EXCERPT TO READ:
Tank
fire, machine gun fire, and roosters crowing; explosions, more
tank fire, more gun fire, and those stupid all-night roosters
with no sense of timing: How Not to Sleep in the Refugee Camp
at Rafah at least if you're a visitor and listening
to the "low intensity war" rage on the borders of the
Gaza Strip all night still frays your nerves. Two year-old Haia
and 4-year-old Sharaf sleep peacefully, unperturbed. "They
got used to it," their father says. "And anyway, this
is nothing."
Nothing?
Any school child can tell you which noise is the tank, which is
the gun, what type of gun, whether the explosion was serious or
just loud, how to tell the difference between the sound of Apache
and Cobra helicopters, and which planes are F-16s and which are
not. I remember war novels and war movies where the seasoned soldiers
would teach the new recruits how to tell what noise was what and
when to worry, when to run. Kids growing up in the Gaza strip
would make excellent trainers.

INSTRUCTION: From the text above about nights in the Rafah refugee camp, list every kind of military aircraft it names.

EXCERPTED DATA:
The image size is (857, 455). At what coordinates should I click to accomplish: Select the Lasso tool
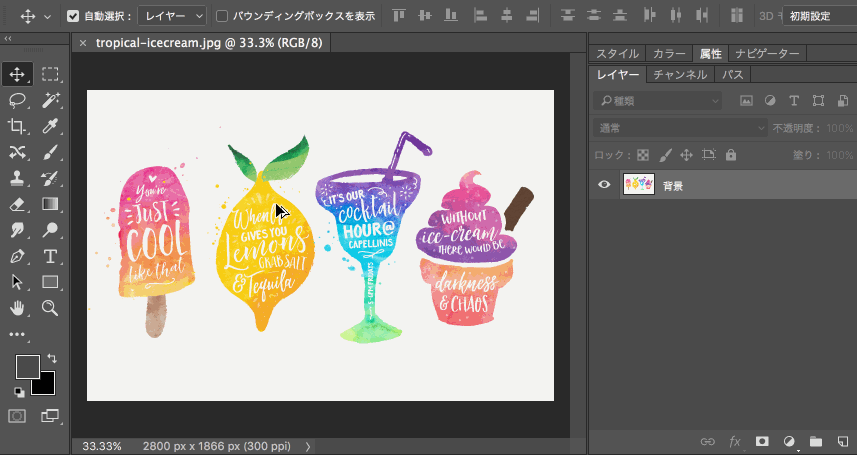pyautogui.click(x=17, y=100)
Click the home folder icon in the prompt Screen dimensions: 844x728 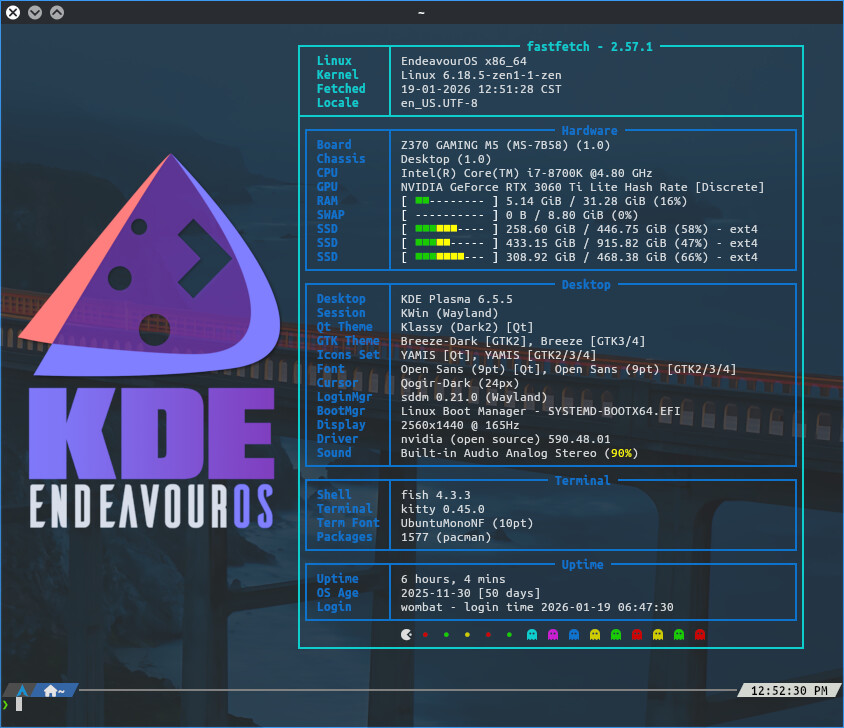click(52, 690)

...

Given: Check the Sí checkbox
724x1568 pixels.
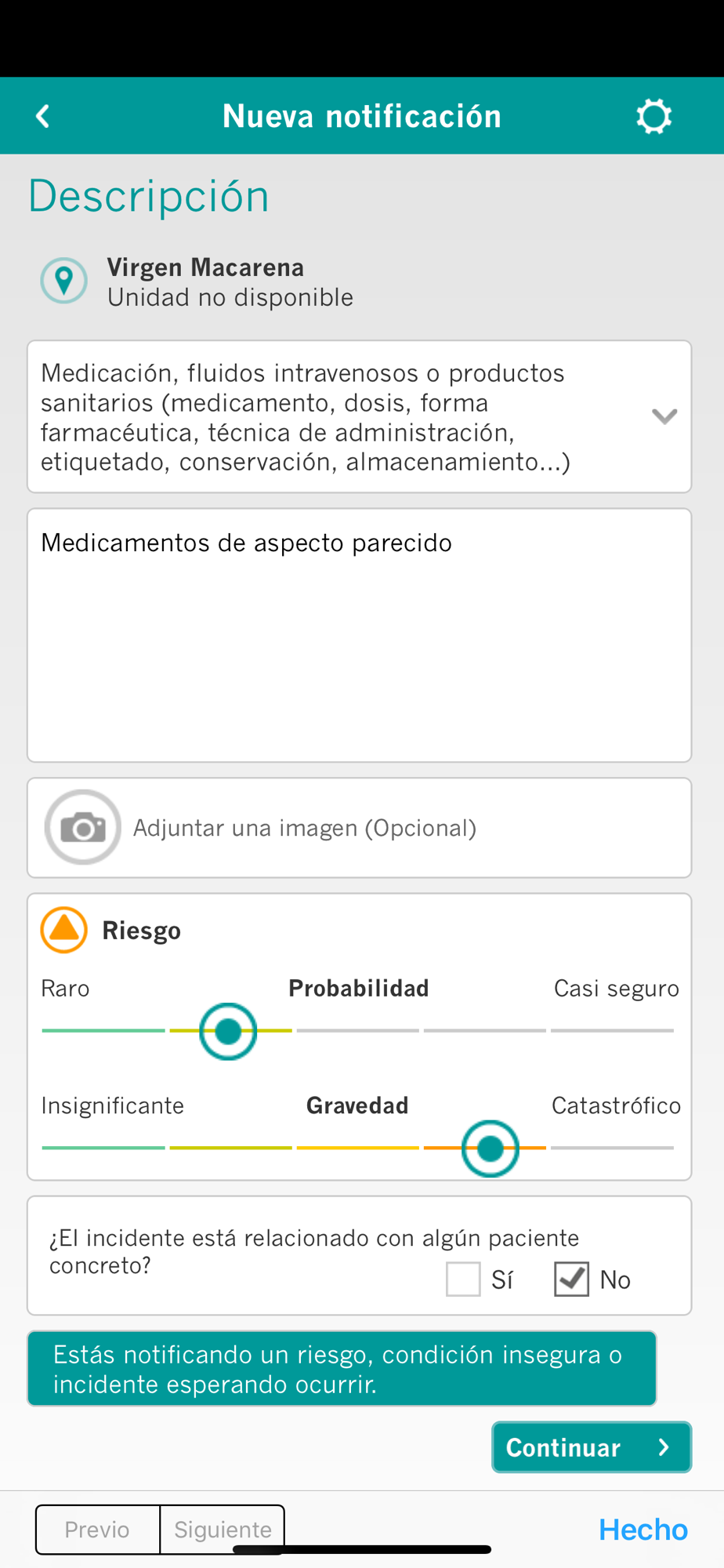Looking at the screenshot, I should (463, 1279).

* * *

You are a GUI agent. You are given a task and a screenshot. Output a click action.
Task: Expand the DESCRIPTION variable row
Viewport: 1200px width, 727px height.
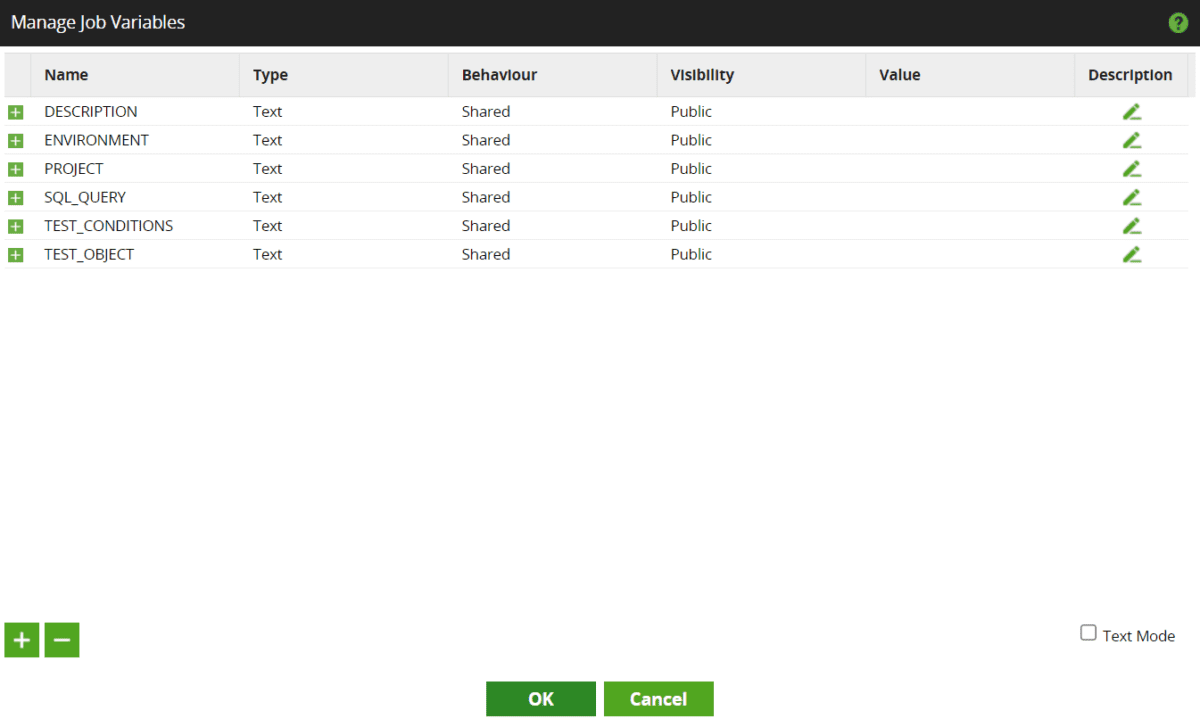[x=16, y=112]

EXERCISE RESULT: Apache helicopters, Cobra helicopters, F-16s